The GTRSB dataset used is referenced below: https://benchmark.ini.rub.de/?section=gtsrb&subsection=datas
Here are four images from class 0
Here are four images from class 21
As mentioned before the GTSRB dataset is very rich, it contains about 50,000 images and more than 40 classes. Nevertheless, the dataset is not perfectly balanced. As some traffic signs are rarer than others, it is normal to have classes that do not have the same number of images. However, a network trained on an unbalanced dataset may have weaknesses in recognizing some classes that are too sparsely represented compared to other classes.
Data augmentation can be used to rebalance classes. It is a technique for improving the dataset. It consists in using a sample of images of under-represented classes to generate new images and thus balance the dataset.

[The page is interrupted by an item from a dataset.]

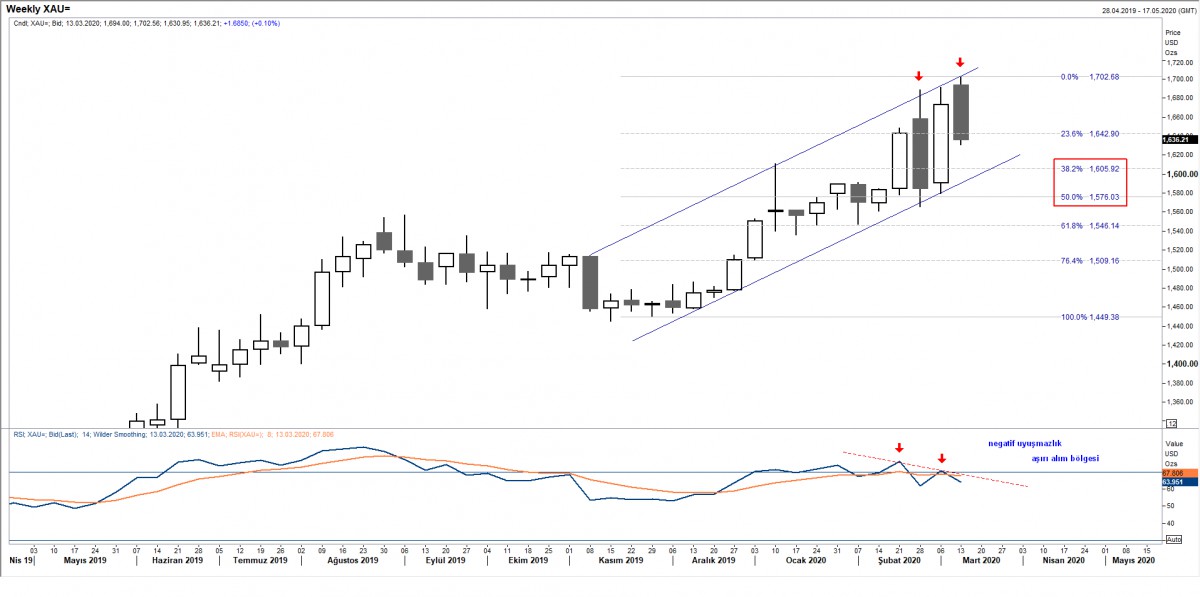Viewport: 1200px width, 597px height.
Task: Click the red arrow above the latest candle
Action: pyautogui.click(x=960, y=64)

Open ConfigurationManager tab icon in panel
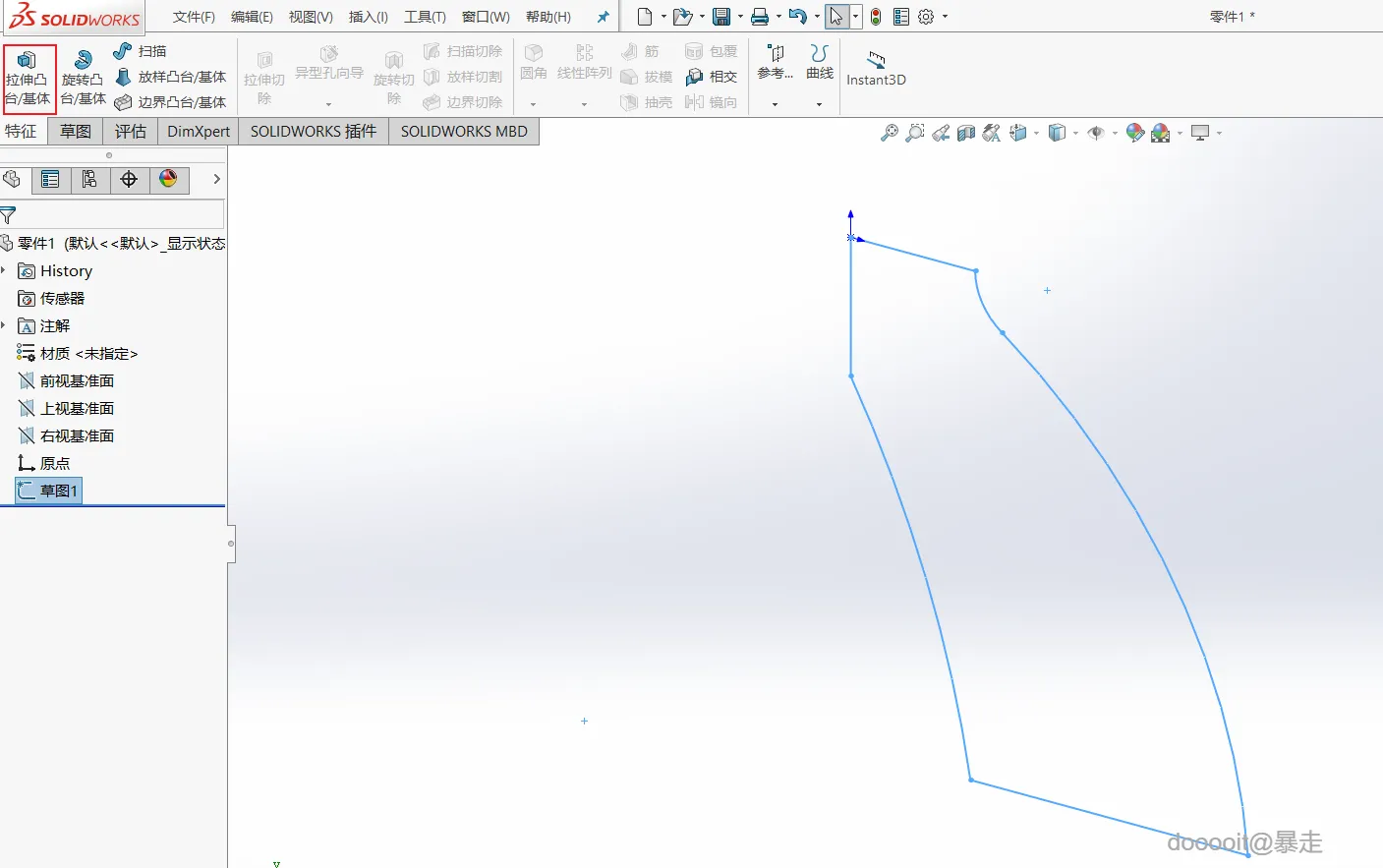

After performing the data augmentation and re-training the network, we can then re-examine the network with Saimple to observe if the data augmentation was effective, to show the impact of the data augmentation on the model and to determine if it made the network more robust. To perform a data augmentation, it is possible to use many input transformation methods such as :
The graph below shows the distribution of classes after data augmentation. The orange color corresponds to the addition of images to reach 500 images per class.
For our example, we chose to balance the dataset at 500 images per class by changing the zoom, brightness and contrast of some images.
Some geometrical transformations, such as rotation, are not included for this use case.
Indeed, the model must not take into account panels that could be reflected either in a window (reflection) or in a puddle (upside down panels). Hence the interest to have another model to ensure that the panels detected are not in this type of case.
It should be noted that in this case study, the perspective transformation is voluntarily not taken into account, it will be used later to test the network and verify its classification methods i.e. its ability to generalize.
For this use case, a convolutional neural network is used. It is the most suitable type of model for image classification. The network processes an input image and assigns classification scores (probabilities) to each class. The highest score corresponds to the class recognized by the model.
The chosen image is 'standard' for the network, it looks like the images of the training dataset with a learning score of 96%. Indeed, the image is a close-up, centered.
Now that our model is created and functional, we can challenge it.
To do this, we will modify the test dataset and create new images, more complex to classify, that the model has never seen.
Perspective transformation is a method of changing the properties of an image so that it appears to be taken from another point of view. The same image can thus result in many variations, which is very interesting for testing our network or enriching the dataset.